What to work on: Below is a listing from which only part is wanted; return exactly the lines from the one with "Dolina Pięciu Stawów Polskich (139, 1578)" up to and including the one with "Czarny Staw Gasienicowy (176, 1560)".
——
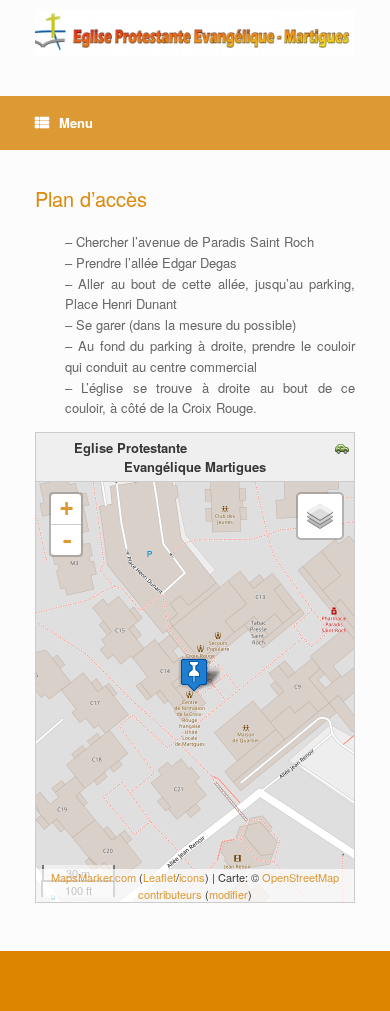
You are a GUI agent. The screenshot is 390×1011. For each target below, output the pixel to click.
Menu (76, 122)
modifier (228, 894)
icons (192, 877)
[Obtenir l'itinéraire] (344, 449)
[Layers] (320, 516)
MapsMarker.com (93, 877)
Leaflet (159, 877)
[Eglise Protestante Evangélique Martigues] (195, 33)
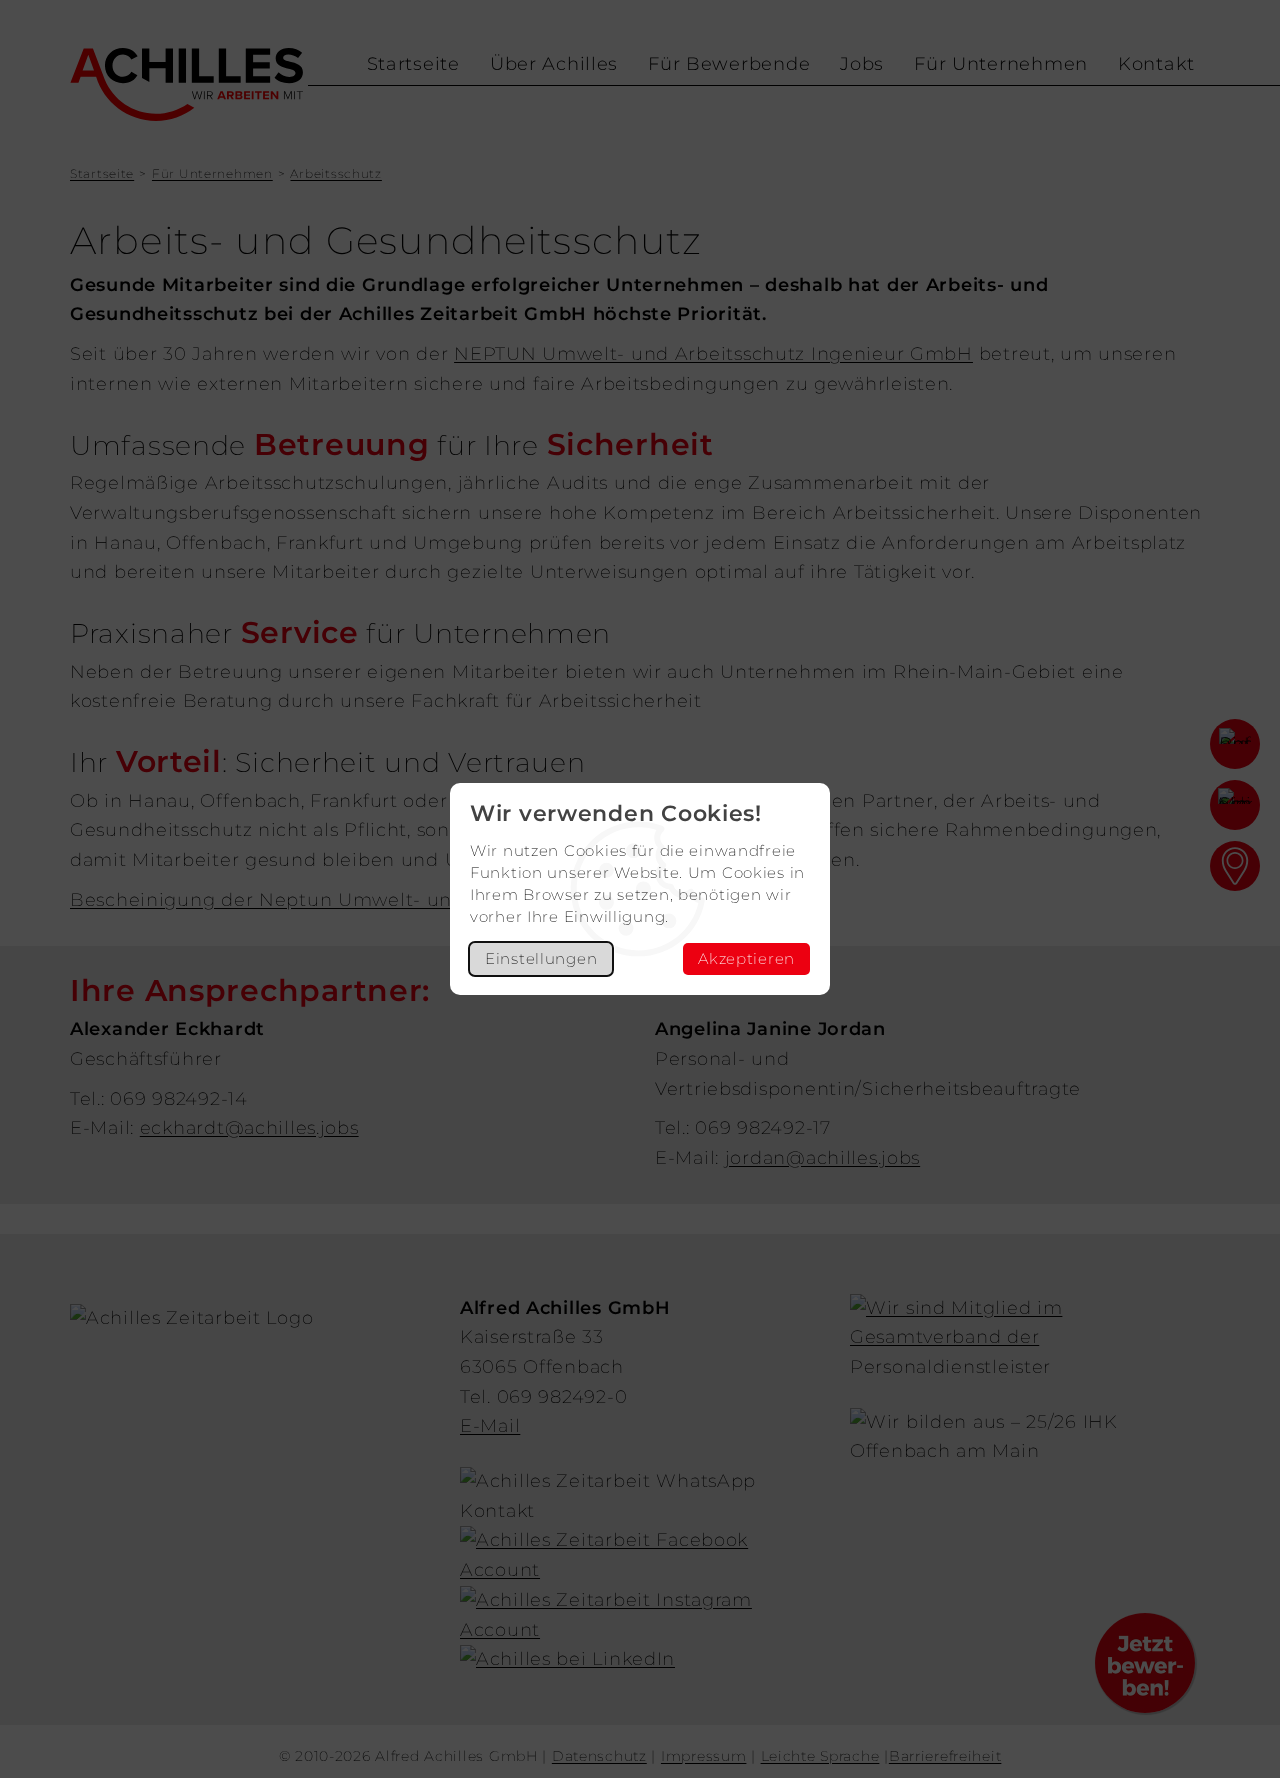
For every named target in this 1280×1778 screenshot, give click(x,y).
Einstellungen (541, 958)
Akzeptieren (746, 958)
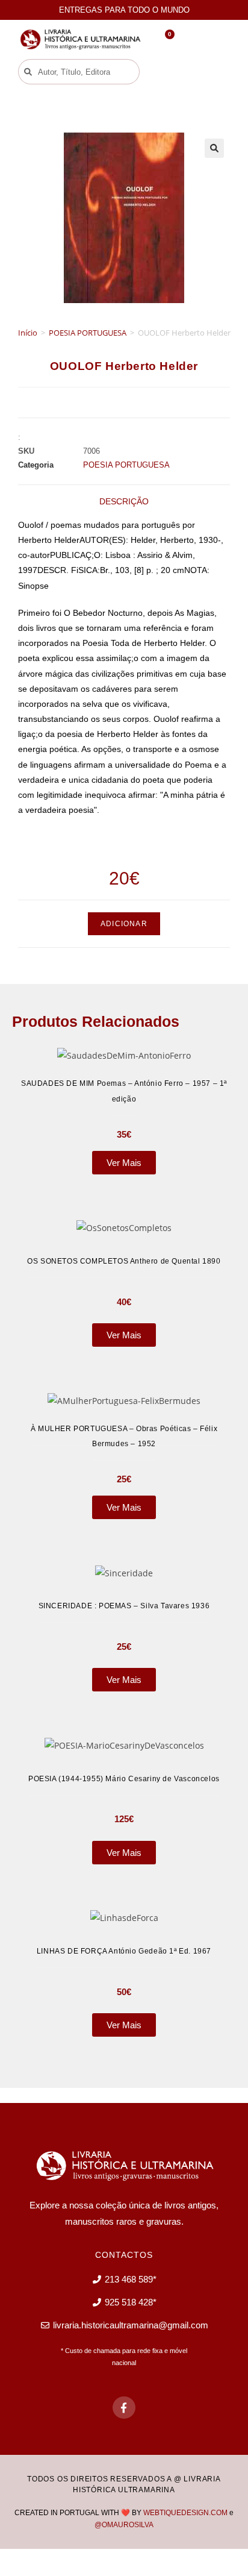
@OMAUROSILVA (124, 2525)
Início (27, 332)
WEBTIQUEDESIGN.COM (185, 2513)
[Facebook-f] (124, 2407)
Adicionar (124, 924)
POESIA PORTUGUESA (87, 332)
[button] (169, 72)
——
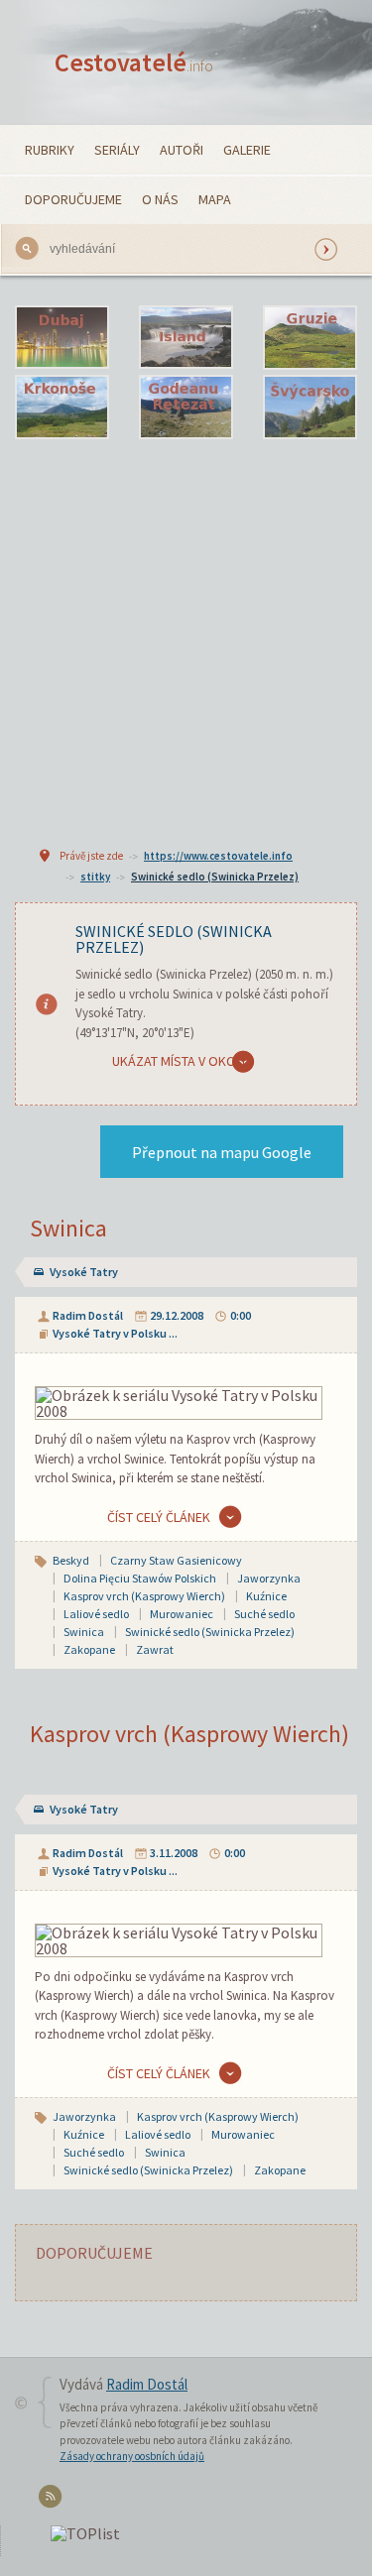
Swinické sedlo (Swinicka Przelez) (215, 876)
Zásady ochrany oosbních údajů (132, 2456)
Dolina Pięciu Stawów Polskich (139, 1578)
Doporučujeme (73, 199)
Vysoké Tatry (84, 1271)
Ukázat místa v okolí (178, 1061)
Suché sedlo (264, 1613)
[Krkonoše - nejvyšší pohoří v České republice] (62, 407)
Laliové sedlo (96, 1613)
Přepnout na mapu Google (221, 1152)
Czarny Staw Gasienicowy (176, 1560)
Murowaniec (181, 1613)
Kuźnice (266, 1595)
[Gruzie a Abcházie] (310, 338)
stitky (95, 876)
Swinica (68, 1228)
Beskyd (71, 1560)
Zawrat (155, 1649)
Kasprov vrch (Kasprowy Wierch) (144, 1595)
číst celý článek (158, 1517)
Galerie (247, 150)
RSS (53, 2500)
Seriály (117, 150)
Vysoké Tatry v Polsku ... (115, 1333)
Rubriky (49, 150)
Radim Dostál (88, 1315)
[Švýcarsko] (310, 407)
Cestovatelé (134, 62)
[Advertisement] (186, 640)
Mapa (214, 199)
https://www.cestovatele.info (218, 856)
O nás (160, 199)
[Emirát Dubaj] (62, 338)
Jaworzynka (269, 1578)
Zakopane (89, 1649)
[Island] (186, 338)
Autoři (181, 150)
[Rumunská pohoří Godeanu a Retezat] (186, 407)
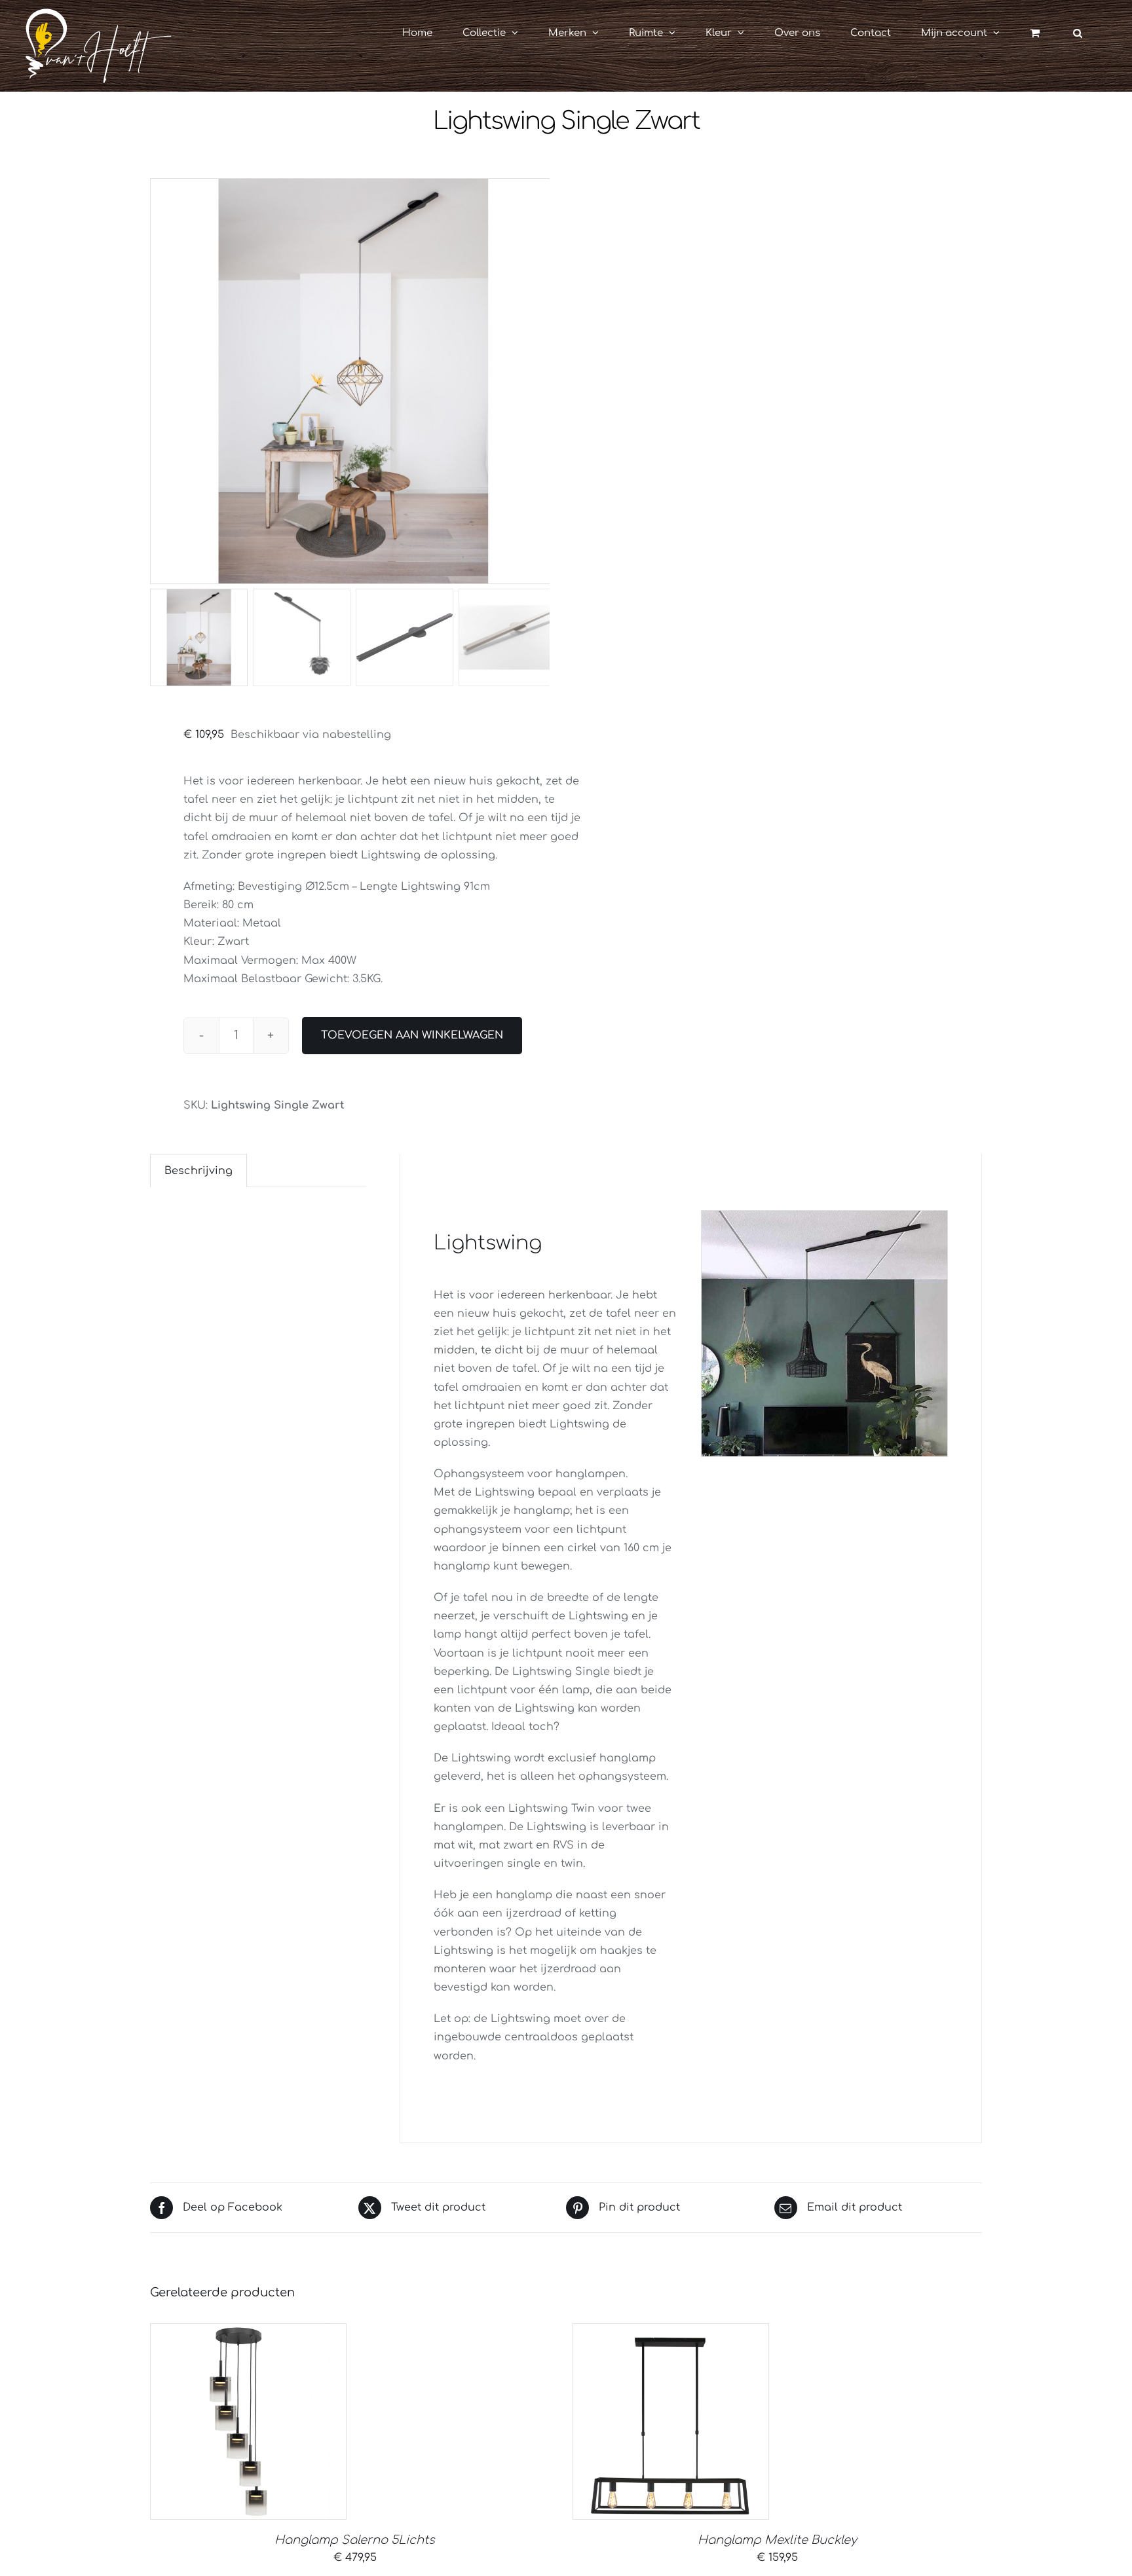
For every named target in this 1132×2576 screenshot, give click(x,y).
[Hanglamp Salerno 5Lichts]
——
Result:
Dolina Pięciu Stawów Polskich (139, 1578)
Doporučujeme (73, 199)
Vysoké Tatry (84, 1271)
Ukázat místa v okolí (178, 1061)
Suché sedlo (264, 1613)
[Krkonoše - nejvyšší pohoří v České republice] (62, 407)
Laliové sedlo (96, 1613)
Přepnout na mapu Google (221, 1152)
Czarny Staw Gasienicowy (176, 1560)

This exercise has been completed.